**Exercise brief:**
For the string "will", search the entries below and copy every line where it appears.

[Collected data entries]
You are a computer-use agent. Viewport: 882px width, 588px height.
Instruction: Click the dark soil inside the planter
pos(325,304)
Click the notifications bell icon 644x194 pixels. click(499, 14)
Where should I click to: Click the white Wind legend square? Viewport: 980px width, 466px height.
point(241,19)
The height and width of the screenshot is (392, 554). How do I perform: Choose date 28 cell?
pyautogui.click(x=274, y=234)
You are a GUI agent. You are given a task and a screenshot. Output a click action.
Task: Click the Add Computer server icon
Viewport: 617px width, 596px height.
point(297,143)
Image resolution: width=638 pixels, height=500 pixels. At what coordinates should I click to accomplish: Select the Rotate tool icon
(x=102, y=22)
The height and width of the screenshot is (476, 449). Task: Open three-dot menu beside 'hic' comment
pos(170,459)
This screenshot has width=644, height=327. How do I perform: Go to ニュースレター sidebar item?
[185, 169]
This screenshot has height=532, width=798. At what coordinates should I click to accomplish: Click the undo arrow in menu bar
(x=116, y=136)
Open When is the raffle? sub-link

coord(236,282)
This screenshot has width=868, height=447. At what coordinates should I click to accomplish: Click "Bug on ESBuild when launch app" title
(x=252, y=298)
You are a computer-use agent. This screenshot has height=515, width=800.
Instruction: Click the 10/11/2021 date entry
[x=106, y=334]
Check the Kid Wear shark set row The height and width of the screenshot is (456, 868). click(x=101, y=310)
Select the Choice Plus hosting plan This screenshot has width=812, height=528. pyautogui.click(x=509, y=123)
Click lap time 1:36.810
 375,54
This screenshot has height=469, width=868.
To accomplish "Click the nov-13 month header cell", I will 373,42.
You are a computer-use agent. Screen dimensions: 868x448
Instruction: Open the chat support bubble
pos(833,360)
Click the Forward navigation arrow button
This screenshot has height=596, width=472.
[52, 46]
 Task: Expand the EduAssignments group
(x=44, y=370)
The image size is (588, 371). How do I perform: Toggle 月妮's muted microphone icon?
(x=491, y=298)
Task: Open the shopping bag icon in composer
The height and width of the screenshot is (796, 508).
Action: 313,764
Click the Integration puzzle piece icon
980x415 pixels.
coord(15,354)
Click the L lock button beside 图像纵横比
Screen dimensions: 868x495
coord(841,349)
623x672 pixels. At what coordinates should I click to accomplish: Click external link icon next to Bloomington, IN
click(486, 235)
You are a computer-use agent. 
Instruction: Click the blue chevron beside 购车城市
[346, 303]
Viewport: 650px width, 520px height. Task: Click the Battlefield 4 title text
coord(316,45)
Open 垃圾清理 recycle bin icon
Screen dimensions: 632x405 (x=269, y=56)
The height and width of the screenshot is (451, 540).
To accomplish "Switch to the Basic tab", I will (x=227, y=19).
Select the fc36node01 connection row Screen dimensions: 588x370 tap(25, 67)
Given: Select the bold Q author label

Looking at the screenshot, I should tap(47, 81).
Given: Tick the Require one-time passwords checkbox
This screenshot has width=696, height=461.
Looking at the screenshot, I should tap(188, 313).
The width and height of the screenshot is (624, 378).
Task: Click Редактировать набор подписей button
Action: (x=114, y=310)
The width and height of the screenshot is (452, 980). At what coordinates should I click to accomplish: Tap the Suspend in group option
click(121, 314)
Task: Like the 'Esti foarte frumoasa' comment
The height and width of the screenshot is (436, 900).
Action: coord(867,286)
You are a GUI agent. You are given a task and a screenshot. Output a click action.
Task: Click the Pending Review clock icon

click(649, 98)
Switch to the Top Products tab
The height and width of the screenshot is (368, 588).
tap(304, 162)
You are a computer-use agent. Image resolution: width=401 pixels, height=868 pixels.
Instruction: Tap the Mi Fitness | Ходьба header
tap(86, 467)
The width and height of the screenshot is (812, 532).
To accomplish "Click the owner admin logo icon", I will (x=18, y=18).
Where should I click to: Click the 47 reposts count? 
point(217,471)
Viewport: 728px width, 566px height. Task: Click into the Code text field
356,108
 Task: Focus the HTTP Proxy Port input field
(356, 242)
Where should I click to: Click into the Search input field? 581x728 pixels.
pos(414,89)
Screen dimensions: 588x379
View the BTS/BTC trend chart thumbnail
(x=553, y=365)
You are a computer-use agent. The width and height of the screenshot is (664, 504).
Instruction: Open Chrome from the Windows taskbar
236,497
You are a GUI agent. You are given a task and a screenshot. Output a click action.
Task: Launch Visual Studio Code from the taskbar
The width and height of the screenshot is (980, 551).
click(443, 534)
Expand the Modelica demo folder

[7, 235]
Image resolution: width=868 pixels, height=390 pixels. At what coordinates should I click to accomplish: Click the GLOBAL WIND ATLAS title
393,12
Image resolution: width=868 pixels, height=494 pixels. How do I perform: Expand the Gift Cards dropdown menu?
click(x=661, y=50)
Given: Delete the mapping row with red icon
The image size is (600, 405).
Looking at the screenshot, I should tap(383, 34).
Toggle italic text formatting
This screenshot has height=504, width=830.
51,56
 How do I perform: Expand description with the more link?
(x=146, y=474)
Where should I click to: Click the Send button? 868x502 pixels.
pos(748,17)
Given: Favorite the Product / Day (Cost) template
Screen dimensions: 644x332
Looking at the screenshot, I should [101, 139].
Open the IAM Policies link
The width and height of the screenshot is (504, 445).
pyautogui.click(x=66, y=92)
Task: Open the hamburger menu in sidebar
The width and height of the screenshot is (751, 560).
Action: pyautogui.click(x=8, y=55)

**Answer to the exercise:**
To accomplish "Click the nov-13 month header cell", I will 373,42.
To accomplish "Switch to the Basic tab", I will (x=227, y=19).
To accomplish "Click the owner admin logo icon", I will (x=18, y=18).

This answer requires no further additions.